Introduction: Cardiac involvement occurs in ~50% of patients with light-chain (AL) amyloidosis and conveys a poor prognosis. This study examined the role of histopathologic and echocardiographic parameters in predicting mortality. Methods: Patients with endomyocardial biopsy-proven cardiac AL amyloidosis treated at MD Anderson Cancer Center between 6/2011 and 6/2020 were identified. Stored echocardiographic images were processed for longitudinal strain (global [GLS], apical, mid, basal) as well as radial and circumferential strain of the left ventricle (LV), right ventricle (RV) free wall, left atrium (LA), and right atrium, using the Epsilon EchoInsight Software. A detailed histomorphologic characterization of stored endomyocardial biopsy samples was performed by a cardiac pathologist and scored as < or > 5% AL deposits.
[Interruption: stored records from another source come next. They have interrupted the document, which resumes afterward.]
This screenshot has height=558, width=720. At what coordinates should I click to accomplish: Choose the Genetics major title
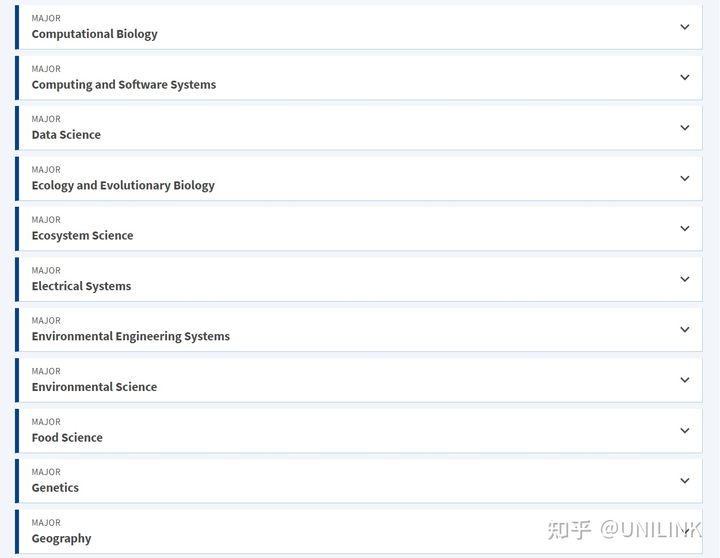(x=55, y=488)
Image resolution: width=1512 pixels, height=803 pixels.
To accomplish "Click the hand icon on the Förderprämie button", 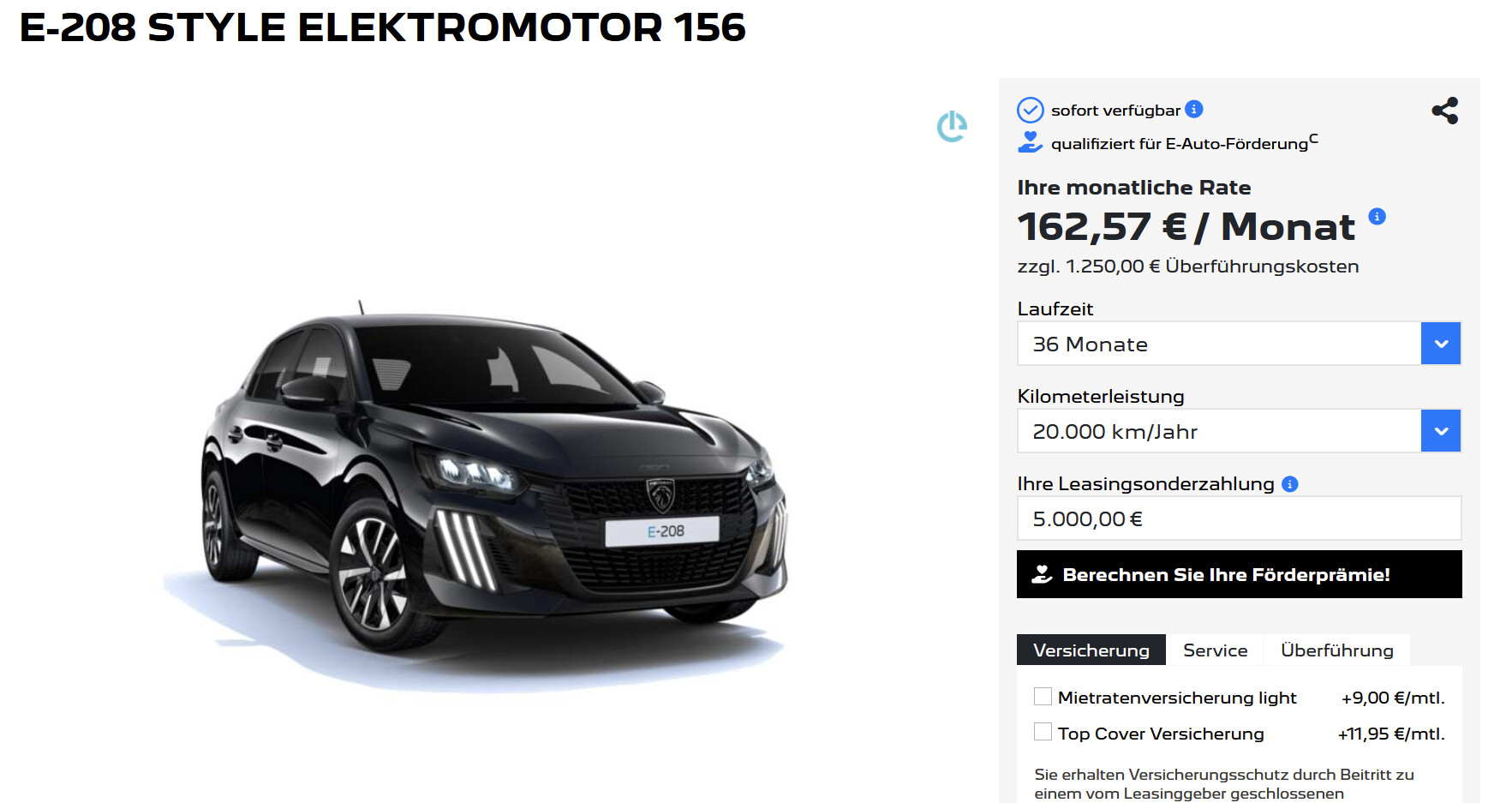I will [x=1042, y=574].
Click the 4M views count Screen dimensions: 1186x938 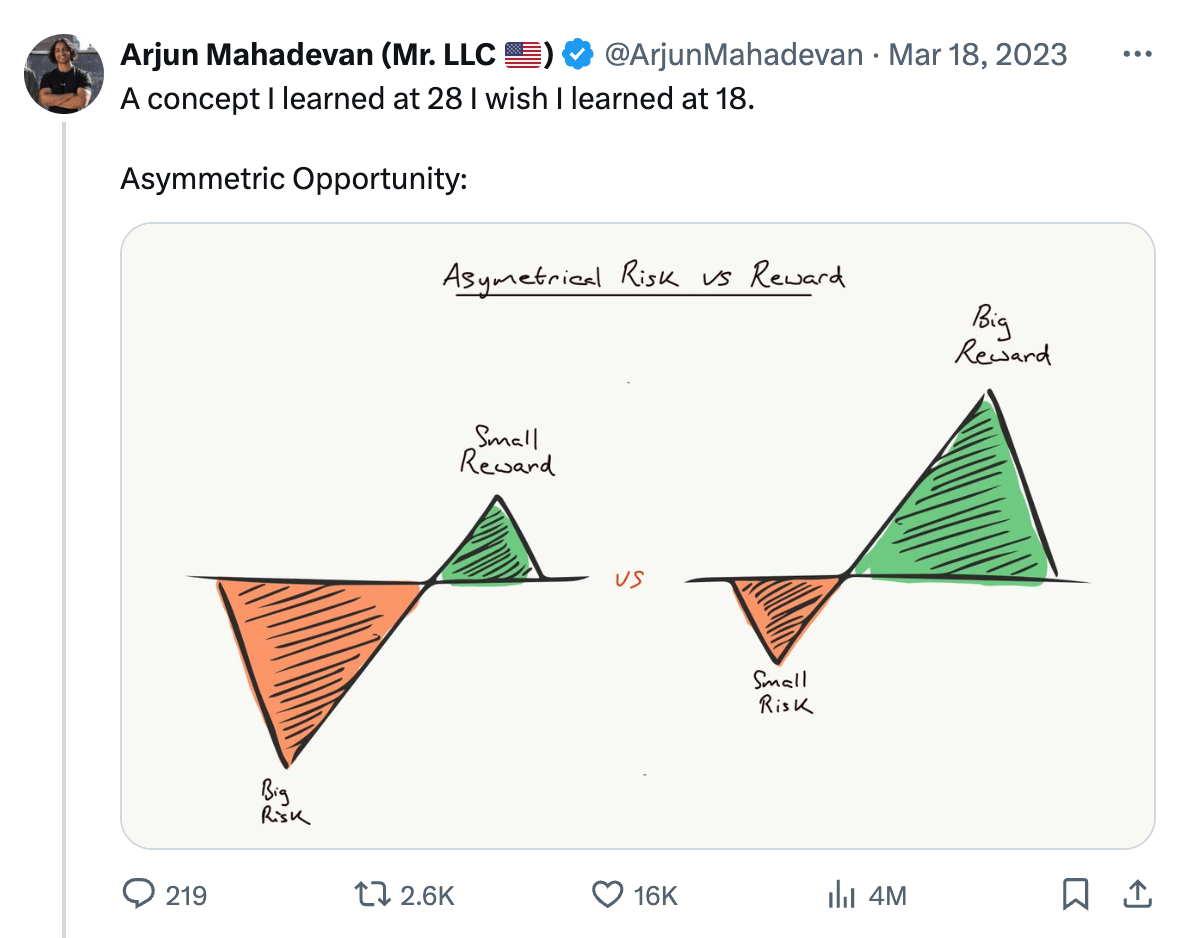click(x=887, y=896)
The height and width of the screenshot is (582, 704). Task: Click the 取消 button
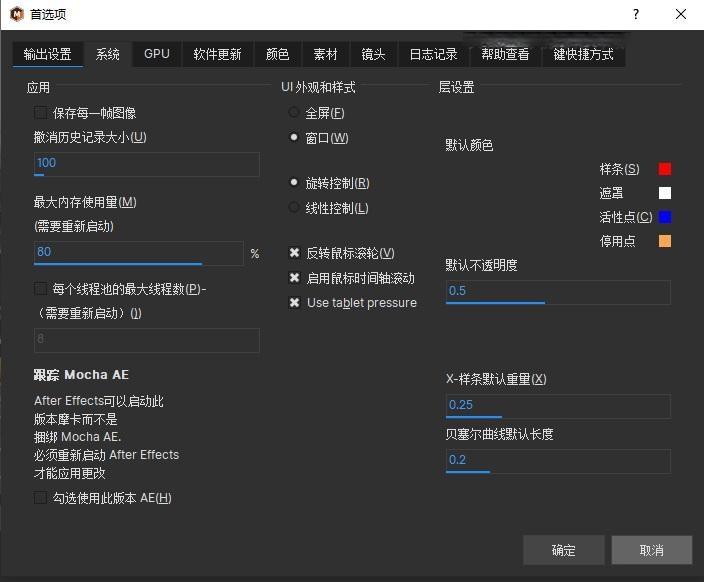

Results: We identified 43 patients; 44% were women and 63% white. Median age was 65 years (IQR 59-70). Twenty-two (51%) underwent stem cell transplantation (SCT). A total of 29 patients (67%) died during follow up period (median follow up: 4.2 years (95% CI, 2.8-8.6)). Median overall survival (OS) was 18 months (95% CI, 8.1-37). Lower LA GLS and absence of SCT as a time-varying covariate were significantly and independently associated with increased risk of death in the multivariable cox regression analysis (HR 3.8, 95% CI 1.4-10.2 for LA GLS < 13.5 vs >13.5, p=0.008 and 0.20, 0.06-0.65 for SCT vs no SCT, p<0.001, respectively). Higher LV mass and lower RV TAPSE were associated with increased odds of having >5% of interstitial amyloid deposition on biopsy in the multivariable logistic regression analysis (OR 5.5, 95% CI 1.1-26.8 for >195.6g vs ≤195.6g, p=0.036 and 8.1, 1.2-54.3 for RV TAPSE<1.6cm vs ≥1.6cm, p=0.032, respectively). Conclusions: LA GLS < 13.5 was an independent predictor of mortality in our cohort, and its performance in the routine assessment of AL amyloidosis may be justified. Furthermore, SCT for cardiac AL amyloidosis was associated with improved OS. This finding needs to be confirmed by larger studies in the era of contemporary systemic therapies. Although LV mass and RV TAPSE were associated with higher interstitial amyloid deposition, histopathologic parameters did not predict mortality in this cohort.